Saints Protus and Hyacinth were Christian martyrs during the persecution of Emperor Valerian (257–259 AD). Protus' name is sometimes spelled Protatius, Proteus, Prothus, Prote, and Proto. His name was corrupted in England as Saint Pratt. Hyacinth is sometimes called by his Latin name Hyacinthus (in ; ; and ).

The day of their annual commemoration is mentioned in the "Depositio Martyrum" on September 11, in the chronographia for the year 354. The chronographia also mentions their graves, in the Coemeterium of Basilla on the Via Salaria, later the Catacomb of St. Hermes. The "Itineraries" and other early authorities likewise give this as their place of burial.

Tradition

Tradition holds that Protus and Hyacinth were brothers.
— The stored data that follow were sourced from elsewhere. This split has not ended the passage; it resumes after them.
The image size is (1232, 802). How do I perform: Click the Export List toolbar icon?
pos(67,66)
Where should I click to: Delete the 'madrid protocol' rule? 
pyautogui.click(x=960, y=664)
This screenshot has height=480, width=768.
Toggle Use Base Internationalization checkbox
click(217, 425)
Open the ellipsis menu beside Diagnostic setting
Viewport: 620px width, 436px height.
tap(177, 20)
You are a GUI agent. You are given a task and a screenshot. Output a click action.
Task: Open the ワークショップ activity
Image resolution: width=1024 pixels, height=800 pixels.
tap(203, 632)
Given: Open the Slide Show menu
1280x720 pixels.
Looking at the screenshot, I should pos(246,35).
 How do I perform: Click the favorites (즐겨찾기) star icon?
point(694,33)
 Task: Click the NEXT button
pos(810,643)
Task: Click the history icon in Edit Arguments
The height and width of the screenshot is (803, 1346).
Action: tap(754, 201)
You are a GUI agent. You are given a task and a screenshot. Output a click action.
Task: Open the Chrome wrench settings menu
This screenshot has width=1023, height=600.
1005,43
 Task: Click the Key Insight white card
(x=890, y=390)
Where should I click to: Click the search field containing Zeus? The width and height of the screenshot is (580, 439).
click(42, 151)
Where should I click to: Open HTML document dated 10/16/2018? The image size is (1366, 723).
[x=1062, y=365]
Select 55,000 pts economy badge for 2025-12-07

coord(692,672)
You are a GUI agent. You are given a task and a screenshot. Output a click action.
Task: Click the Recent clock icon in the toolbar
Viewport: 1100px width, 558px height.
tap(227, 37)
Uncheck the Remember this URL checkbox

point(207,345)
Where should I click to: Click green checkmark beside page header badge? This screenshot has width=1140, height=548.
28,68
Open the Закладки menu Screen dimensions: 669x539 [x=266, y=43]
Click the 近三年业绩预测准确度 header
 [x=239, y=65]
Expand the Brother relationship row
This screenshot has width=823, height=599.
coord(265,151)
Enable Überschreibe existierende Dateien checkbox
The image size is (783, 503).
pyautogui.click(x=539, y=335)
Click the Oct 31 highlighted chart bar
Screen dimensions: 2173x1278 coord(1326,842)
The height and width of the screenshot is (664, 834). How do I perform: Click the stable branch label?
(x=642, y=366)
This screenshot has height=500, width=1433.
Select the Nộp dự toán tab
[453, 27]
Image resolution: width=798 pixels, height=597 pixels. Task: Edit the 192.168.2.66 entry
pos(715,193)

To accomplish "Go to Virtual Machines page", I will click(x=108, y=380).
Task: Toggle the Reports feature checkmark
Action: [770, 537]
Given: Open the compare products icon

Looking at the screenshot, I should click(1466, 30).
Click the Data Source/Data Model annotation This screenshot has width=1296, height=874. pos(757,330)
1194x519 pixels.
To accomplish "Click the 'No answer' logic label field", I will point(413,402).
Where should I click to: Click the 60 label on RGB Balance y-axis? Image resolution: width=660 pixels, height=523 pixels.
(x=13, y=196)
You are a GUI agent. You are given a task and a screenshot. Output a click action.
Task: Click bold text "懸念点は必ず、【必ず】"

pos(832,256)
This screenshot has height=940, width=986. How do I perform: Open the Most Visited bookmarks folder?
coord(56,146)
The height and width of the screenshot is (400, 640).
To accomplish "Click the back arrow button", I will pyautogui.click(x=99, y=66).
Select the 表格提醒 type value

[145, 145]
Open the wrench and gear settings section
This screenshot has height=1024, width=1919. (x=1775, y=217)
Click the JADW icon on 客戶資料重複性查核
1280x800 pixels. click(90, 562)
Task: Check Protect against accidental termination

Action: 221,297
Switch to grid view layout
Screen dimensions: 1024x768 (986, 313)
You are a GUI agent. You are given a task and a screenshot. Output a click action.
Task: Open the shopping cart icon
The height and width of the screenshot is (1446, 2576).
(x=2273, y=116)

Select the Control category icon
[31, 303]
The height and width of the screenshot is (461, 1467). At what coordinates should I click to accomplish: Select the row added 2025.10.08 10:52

They served as chamberlains to Saint Eugenia, and were baptized along with her by Helenus, Bishop of Heliopolis. Devoting themselves zealously to the study of sacred scripture, they lived with the hermits of Egypt and later accompanied Eugenia to Rome.  There, they were arrested for their Christianity by Emperor Gallienus (260–268).  Refusing to deny their faith, they were first scourged and then beheaded on September 11.

The Graves of Sts. Protus and Hyacinth
In 1845, Father Marchi discovered the still undisturbed grave of St. Hyacinth in a crypt of the above-mentioned catacomb. It was a small square niche in which lay the ashes and pieces of burned bone wrapped in the remains of costly stuffs. Evidently the saint had been burnt; most martyrs had suffered death by fire. The niche was closed by a marble slab similar to that used to close a loculus, and bearing the original Latin inscription that confirmed the date in the old Roman Martyrology:

D P III IDUS SEPTEBR

YACINTHUS

MARTYR 

(Buried on 11 September Hyacinthus Martyr).

In the same chamber were found fragments of an architrave belonging to some later decoration, with the words:

. . . S E P U L C R U M P R O T I M(artyris) . . .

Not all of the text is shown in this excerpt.